RASPBERRY BREAD PUDDING WITH VANILLA SAUCE & CHANTILLY
This cinnamon accented dessert is from a November 1985 issue of Bon Appetit in the R.S.V.P. section. It was requested from Le Bistro, a fine French restaurant in Mendota,Illinois.
Provided by Leslie in Texas
Categories Dessert
Time 1h40m
Yield 8-10 serving(s)
Number Of Ingredients 19
Steps:
- For Pudding.
- Combine bread and milk; let stand 15 minutes, stirring often.
- Preheat oven to 350 degrees.
- Generously brush 9 x 13 baking pan with some of melted butter.
- Stir remaining butter, undrained raspberries,sugar,vanilla,cinnamon and mace into bread mixture; fold in beaten eggs.

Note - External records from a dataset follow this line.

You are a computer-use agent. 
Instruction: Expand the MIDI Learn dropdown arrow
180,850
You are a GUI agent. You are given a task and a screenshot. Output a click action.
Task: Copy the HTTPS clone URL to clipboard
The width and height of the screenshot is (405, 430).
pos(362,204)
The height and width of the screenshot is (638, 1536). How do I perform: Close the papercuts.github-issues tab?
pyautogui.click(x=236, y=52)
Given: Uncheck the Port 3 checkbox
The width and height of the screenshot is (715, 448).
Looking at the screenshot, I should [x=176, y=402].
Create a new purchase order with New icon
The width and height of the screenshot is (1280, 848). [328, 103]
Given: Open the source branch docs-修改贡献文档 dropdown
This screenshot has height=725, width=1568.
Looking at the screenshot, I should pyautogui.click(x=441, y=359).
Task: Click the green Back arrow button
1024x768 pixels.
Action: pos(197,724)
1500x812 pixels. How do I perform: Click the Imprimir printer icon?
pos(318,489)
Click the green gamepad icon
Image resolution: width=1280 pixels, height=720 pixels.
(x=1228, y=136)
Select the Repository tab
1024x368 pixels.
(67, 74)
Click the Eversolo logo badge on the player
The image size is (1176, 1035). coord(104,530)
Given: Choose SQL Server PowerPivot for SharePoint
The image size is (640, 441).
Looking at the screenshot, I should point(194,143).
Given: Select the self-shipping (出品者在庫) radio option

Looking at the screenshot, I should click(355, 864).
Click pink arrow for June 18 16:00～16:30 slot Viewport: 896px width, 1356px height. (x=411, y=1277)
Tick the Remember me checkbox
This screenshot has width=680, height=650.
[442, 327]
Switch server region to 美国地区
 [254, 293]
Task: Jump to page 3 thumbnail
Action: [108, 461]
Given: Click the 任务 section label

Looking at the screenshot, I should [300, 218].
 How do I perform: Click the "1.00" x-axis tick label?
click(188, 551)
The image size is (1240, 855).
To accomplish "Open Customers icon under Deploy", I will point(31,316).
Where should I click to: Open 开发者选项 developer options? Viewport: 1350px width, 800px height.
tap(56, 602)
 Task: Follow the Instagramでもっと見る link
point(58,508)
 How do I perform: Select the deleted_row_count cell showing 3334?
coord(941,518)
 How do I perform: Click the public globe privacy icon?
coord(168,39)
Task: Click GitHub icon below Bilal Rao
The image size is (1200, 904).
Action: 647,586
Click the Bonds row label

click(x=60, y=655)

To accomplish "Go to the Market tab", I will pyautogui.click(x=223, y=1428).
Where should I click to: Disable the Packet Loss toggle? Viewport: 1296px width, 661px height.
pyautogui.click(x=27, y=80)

- Pour into prepared pan and bake until firm and lightly browned, 50 to 60 minutes.
- Cool pudding to lukewarm.
- For Sauce.
- Beat all ingredients in double boiler over simmering water until sugar dissolves and mixture thickens slightly.
- For Chantilly.
- Using electric mixer, beat cream, Grand Marnier, vanilla and brandy 1 minute.
- Add sugar and sour cream and beat until soft peaks form.
- To Serve.
- Spoon bread pudding onto plates, top each with 3 tablespoons sauce and Chantilly.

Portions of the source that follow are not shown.